DOUBT OF SUPPORT, DIMINISHED CRISIS CURTAIL MILITARY TRAINING PROGRAM
Lectures Slated To Feel Sentiment; Opening of Two Courses Likely
Because of the lack of any substantial interest, the program of military training to be presented by the College will be much smaller than at first envisioned.
The drill corps has been virtually dropped from the scheme under consideration, since a spontaneous demand for it is lacking. The extent of the lecture program and special courses is conditioned on the response the first experimental offerings receive.
Both the Student Council and the Faculty Committee on Military Training feel impelled to move with caution, not knowing the sentiment of the student body.
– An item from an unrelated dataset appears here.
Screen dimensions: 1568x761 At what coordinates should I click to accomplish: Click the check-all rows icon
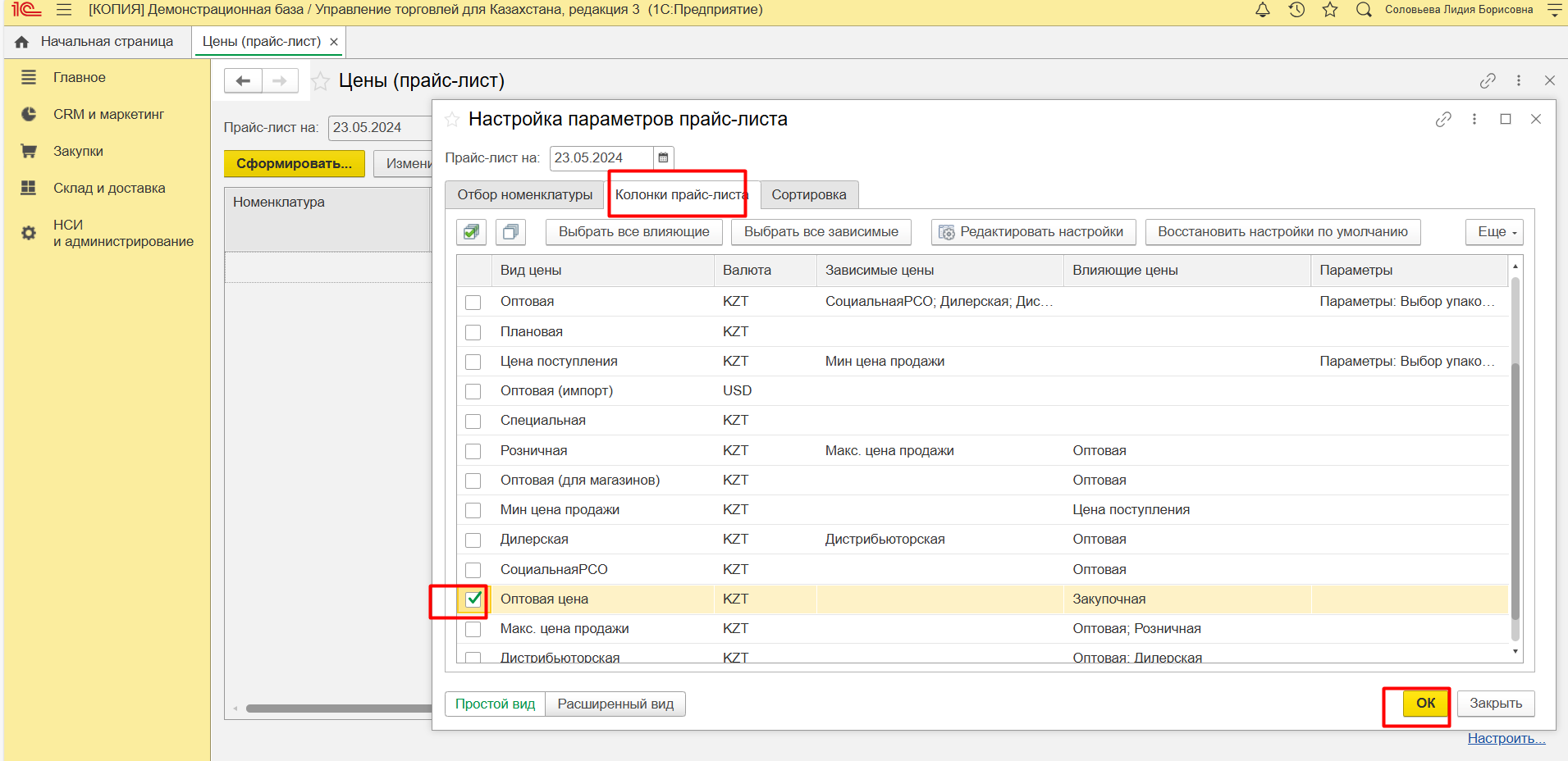pyautogui.click(x=471, y=232)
Even since the beginning of the year it has become less urgent.
The stabilization of the conflict in Europe raises a question as to the necessity of special training. "Although it will make the draftees better soldiers, is it worth while when they aren't going to be used for four or five years?" those formulating the program are asking themselves.
The only step that has been definitely taken is the recommendation of the Faculty committee that the Mathematics Department offer a course in trigonometry to meet the needs of those taking the flying course, and the recommendation that the Business School course in Procurement be opened to students in the University.
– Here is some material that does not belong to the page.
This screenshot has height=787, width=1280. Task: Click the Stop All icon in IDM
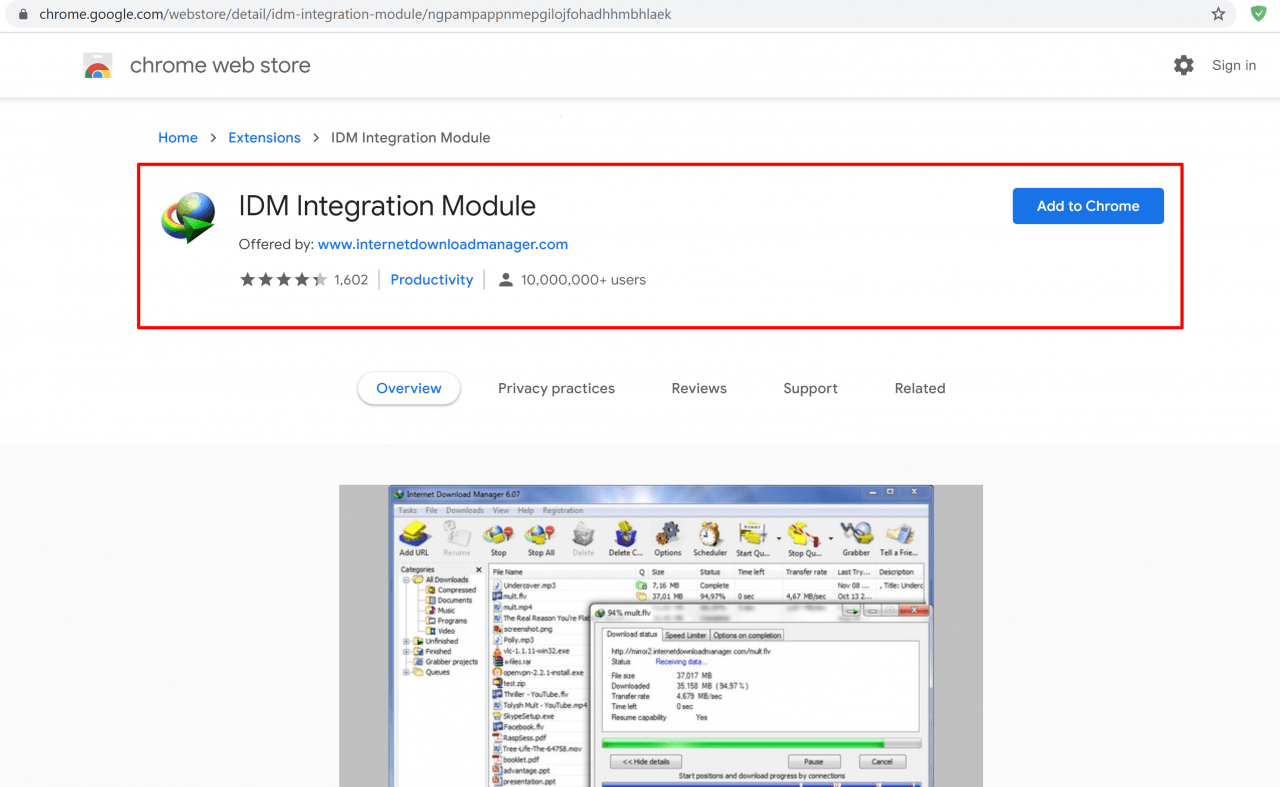540,535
What will probably happen is that a preliminary series of sox lectures will be given, possibly during December, to determine how widespread interest is These lectures will deal with the branches of the army and the type of service required in each. An attempt will be made to sign up those who would attend a longer series during the winter and it the number is sufficient the course will go on.
The whole program, however, needs a driving force from the student body to put it over. Neither the Student Council nor the Faculty committee is willing to risk action which might give form to that force. Until they do, it is likely that the project will remain stymied.